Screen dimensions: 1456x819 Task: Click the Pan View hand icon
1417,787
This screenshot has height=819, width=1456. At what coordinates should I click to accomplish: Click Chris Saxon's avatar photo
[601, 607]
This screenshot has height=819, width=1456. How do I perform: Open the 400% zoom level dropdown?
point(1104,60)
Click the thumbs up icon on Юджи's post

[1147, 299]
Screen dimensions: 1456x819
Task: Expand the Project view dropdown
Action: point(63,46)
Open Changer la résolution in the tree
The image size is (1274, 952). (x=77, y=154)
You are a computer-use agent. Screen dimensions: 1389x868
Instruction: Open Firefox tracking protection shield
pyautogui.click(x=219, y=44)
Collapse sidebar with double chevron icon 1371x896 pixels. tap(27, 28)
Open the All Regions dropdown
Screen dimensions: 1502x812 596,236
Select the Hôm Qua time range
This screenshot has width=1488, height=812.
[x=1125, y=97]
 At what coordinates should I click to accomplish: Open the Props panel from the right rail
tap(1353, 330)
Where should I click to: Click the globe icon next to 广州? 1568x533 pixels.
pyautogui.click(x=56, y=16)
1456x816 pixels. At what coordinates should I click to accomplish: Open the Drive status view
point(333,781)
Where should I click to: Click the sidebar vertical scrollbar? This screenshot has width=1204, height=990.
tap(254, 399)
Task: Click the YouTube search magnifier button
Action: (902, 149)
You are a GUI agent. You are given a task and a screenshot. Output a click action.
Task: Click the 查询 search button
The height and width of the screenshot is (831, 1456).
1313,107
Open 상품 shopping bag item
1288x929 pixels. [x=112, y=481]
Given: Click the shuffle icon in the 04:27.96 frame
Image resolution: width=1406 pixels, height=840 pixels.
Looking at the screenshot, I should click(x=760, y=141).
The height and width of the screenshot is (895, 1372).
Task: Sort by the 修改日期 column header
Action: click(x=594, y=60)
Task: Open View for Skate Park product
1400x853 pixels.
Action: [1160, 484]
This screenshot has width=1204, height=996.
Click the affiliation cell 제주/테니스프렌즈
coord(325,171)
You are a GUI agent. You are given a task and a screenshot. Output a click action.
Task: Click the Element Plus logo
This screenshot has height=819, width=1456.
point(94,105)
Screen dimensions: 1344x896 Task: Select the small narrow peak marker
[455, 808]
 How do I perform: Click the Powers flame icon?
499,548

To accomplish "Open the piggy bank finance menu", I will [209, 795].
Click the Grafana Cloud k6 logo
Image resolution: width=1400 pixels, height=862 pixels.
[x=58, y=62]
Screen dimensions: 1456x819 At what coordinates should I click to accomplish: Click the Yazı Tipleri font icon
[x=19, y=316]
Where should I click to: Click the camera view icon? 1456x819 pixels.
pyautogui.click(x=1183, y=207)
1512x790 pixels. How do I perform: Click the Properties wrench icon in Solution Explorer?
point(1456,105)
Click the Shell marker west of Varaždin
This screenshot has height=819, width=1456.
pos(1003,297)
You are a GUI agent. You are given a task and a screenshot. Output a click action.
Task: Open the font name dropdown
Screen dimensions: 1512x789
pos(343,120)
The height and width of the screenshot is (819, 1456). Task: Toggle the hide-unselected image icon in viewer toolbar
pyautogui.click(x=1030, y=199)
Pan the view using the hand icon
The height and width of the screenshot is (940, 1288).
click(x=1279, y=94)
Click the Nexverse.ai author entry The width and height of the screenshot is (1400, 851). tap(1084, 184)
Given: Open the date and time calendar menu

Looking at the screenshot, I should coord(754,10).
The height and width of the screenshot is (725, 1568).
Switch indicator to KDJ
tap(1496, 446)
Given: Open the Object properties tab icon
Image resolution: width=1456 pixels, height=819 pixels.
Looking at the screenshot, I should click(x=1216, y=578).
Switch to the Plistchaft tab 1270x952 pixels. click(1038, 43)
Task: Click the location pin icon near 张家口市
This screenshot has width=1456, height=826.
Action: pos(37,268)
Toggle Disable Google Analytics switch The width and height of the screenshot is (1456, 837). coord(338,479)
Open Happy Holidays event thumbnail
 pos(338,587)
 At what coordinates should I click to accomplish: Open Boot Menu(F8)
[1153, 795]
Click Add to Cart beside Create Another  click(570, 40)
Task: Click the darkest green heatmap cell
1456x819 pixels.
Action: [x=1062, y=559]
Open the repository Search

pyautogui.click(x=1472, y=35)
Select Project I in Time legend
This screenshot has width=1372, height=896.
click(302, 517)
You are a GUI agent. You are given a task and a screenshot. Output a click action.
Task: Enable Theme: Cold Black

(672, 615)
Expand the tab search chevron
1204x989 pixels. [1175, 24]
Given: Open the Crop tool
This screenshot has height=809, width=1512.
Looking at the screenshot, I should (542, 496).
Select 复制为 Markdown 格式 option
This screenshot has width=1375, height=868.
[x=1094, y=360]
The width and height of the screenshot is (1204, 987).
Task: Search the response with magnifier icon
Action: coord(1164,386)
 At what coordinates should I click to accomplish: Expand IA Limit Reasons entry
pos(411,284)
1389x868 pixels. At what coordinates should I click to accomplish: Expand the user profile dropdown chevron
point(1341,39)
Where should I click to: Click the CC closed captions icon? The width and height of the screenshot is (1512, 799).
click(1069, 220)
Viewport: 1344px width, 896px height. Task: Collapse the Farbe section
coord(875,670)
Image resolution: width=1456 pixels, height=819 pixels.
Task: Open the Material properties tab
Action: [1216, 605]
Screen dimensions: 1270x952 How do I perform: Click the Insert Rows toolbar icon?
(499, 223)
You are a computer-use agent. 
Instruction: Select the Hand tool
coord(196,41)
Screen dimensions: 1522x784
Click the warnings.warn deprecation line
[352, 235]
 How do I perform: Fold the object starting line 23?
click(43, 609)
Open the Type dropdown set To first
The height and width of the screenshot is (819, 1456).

· · · ·

Would you give the material above again, complete and exact?

Screen dimensions: 1456x819 Task: Click the Pan View hand icon
1417,787
This screenshot has height=819, width=1456. At what coordinates should I click to accomplish: Click Chris Saxon's avatar photo
[601, 607]
This screenshot has height=819, width=1456. How do I perform: Open the 400% zoom level dropdown?
point(1104,60)
Click the thumbs up icon on Юджи's post

[1147, 299]
Screen dimensions: 1456x819
Task: Expand the Project view dropdown
Action: point(63,46)
Open Changer la résolution in the tree
The image size is (1274, 952). (x=77, y=154)
You are a computer-use agent. Screen dimensions: 1389x868
Instruction: Open Firefox tracking protection shield
pyautogui.click(x=219, y=44)
Collapse sidebar with double chevron icon 1371x896 pixels. tap(27, 28)
Open the All Regions dropdown
Screen dimensions: 1502x812 596,236
Select the Hôm Qua time range
This screenshot has width=1488, height=812.
[x=1125, y=97]
 At what coordinates should I click to accomplish: Open the Props panel from the right rail
tap(1353, 330)
Where should I click to: Click the globe icon next to 广州? 1568x533 pixels.
pyautogui.click(x=56, y=16)
1456x816 pixels. At what coordinates should I click to accomplish: Open the Drive status view
point(333,781)
Where should I click to: Click the sidebar vertical scrollbar? This screenshot has width=1204, height=990.
tap(254, 399)
Task: Click the YouTube search magnifier button
Action: (902, 149)
You are a GUI agent. You are given a task and a screenshot. Output a click action.
Task: Click the 查询 search button
The height and width of the screenshot is (831, 1456).
1313,107
Open 상품 shopping bag item
1288x929 pixels. [x=112, y=481]
Given: Click the shuffle icon in the 04:27.96 frame
Image resolution: width=1406 pixels, height=840 pixels.
Looking at the screenshot, I should click(x=760, y=141).
The height and width of the screenshot is (895, 1372).
Task: Sort by the 修改日期 column header
Action: click(x=594, y=60)
Task: Open View for Skate Park product
1400x853 pixels.
Action: [1160, 484]
This screenshot has width=1204, height=996.
Click the affiliation cell 제주/테니스프렌즈
coord(325,171)
You are a GUI agent. You are given a task and a screenshot. Output a click action.
Task: Click the Element Plus logo
This screenshot has height=819, width=1456.
point(94,105)
Screen dimensions: 1344x896 Task: Select the small narrow peak marker
[455, 808]
 How do I perform: Click the Powers flame icon?
499,548

To accomplish "Open the piggy bank finance menu", I will [209, 795].
Click the Grafana Cloud k6 logo
Image resolution: width=1400 pixels, height=862 pixels.
[x=58, y=62]
Screen dimensions: 1456x819 At what coordinates should I click to accomplish: Click the Yazı Tipleri font icon
[x=19, y=316]
Where should I click to: Click the camera view icon? 1456x819 pixels.
pyautogui.click(x=1183, y=207)
1512x790 pixels. How do I perform: Click the Properties wrench icon in Solution Explorer?
point(1456,105)
Click the Shell marker west of Varaždin
This screenshot has height=819, width=1456.
pos(1003,297)
You are a GUI agent. You are given a task and a screenshot. Output a click action.
Task: Open the font name dropdown
Screen dimensions: 1512x789
pos(343,120)
The height and width of the screenshot is (819, 1456). Task: Toggle the hide-unselected image icon in viewer toolbar
pyautogui.click(x=1030, y=199)
Pan the view using the hand icon
The height and width of the screenshot is (940, 1288).
click(x=1279, y=94)
Click the Nexverse.ai author entry The width and height of the screenshot is (1400, 851). tap(1084, 184)
Given: Open the date and time calendar menu

Looking at the screenshot, I should coord(754,10).
The height and width of the screenshot is (725, 1568).
Switch indicator to KDJ
tap(1496, 446)
Given: Open the Object properties tab icon
Image resolution: width=1456 pixels, height=819 pixels.
Looking at the screenshot, I should click(x=1216, y=578).
Switch to the Plistchaft tab 1270x952 pixels. click(1038, 43)
Task: Click the location pin icon near 张家口市
This screenshot has width=1456, height=826.
Action: pos(37,268)
Toggle Disable Google Analytics switch The width and height of the screenshot is (1456, 837). coord(338,479)
Open Happy Holidays event thumbnail
 pos(338,587)
 At what coordinates should I click to accomplish: Open Boot Menu(F8)
[1153, 795]
Click Add to Cart beside Create Another  click(570, 40)
Task: Click the darkest green heatmap cell
1456x819 pixels.
Action: [x=1062, y=559]
Open the repository Search

pyautogui.click(x=1472, y=35)
Select Project I in Time legend
This screenshot has width=1372, height=896.
click(302, 517)
You are a GUI agent. You are given a task and a screenshot. Output a click action.
Task: Enable Theme: Cold Black

(672, 615)
Expand the tab search chevron
1204x989 pixels. [1175, 24]
Given: Open the Crop tool
This screenshot has height=809, width=1512.
Looking at the screenshot, I should (542, 496).
Select 复制为 Markdown 格式 option
This screenshot has width=1375, height=868.
[x=1094, y=360]
The width and height of the screenshot is (1204, 987).
Task: Search the response with magnifier icon
Action: coord(1164,386)
 At what coordinates should I click to accomplish: Expand IA Limit Reasons entry
pos(411,284)
1389x868 pixels. At what coordinates should I click to accomplish: Expand the user profile dropdown chevron
point(1341,39)
Where should I click to: Click the CC closed captions icon? The width and height of the screenshot is (1512, 799).
click(1069, 220)
Viewport: 1344px width, 896px height. Task: Collapse the Farbe section
coord(875,670)
Image resolution: width=1456 pixels, height=819 pixels.
Task: Open the Material properties tab
Action: [1216, 605]
Screen dimensions: 1270x952 How do I perform: Click the Insert Rows toolbar icon?
(499, 223)
You are a computer-use agent. 
Instruction: Select the Hand tool
coord(196,41)
Screen dimensions: 1522x784
Click the warnings.warn deprecation line
[352, 235]
 How do I perform: Fold the object starting line 23?
click(43, 609)
Open the Type dropdown set To first
The height and width of the screenshot is (819, 1456).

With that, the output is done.